Enfin, quand bien même le salarié présentait une importante ancienneté, de près de vingt ans, et un comportement irréprochable, le refus persistant de l’intéressé de rejoindre son poste de travail, malgré la mise en demeure dont il avait fait l’objet, a rendu impossible son maintien dans l’entreprise et était constitutif d’une faute grave.
Il convient par conséquent de confirmer la décision des premiers juges.
Sur les dépens et les frais irrépétibles
Le jugement qui a condamné le salarié aux dépens et a débouté les parties de leur demande en application de l’article 700 du code de procédure civile sera confirmé.

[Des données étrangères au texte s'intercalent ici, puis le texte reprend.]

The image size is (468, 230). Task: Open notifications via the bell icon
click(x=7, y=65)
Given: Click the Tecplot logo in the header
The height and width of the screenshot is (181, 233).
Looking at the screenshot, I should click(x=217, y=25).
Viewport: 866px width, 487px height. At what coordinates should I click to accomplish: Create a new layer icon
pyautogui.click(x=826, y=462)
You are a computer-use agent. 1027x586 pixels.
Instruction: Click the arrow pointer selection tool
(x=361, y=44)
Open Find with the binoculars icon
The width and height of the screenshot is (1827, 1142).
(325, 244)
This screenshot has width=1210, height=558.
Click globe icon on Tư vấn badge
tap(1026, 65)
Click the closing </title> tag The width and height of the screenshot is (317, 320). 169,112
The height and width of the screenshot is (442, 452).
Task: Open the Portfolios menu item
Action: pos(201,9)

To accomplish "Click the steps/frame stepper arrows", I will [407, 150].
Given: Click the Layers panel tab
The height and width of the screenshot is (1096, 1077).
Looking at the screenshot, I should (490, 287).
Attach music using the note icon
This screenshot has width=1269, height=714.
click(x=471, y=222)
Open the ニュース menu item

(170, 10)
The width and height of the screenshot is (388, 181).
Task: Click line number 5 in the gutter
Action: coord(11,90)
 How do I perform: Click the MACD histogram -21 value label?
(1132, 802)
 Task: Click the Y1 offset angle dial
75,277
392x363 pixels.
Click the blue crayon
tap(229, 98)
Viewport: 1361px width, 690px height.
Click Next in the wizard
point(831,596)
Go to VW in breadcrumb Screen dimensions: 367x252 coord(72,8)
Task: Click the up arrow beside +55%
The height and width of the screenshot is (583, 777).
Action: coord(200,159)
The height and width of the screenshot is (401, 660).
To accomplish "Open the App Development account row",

Succombant, le salarié sera condamné aux dépens d’appel et l’équité conduit à laisser à la charge de chaque partie ses propres frais irrépétibles.
PAR CES MOTIFS
Statuant publiquement et contradictoirement, en dernier ressort et par mise à disposition au greffe,
CONFIRME le jugement en toutes ses dispositions,
Y ajoutant,
DÉBOUTE les parties de leurs demandes autres, plus amples ou contraires,
DIT n’y avoir lieu à application des dispositions de l’article 700 du code de procédure civile,
CONDAMNE M. [B] aux dépens d’appel.
. prononcé par mise à disposition de l’arrêt au greffe de la cour, les parties en ayant été préalablement avisées dans les conditions prévues au deuxième alinéa de l’article 450 du code de procédure civile.
. signé par Madame Aurélie Prache, Présidente et par Madame Marine MOURET, Greffière, auquel la minute de la décision a été remise par le magistrat signataire.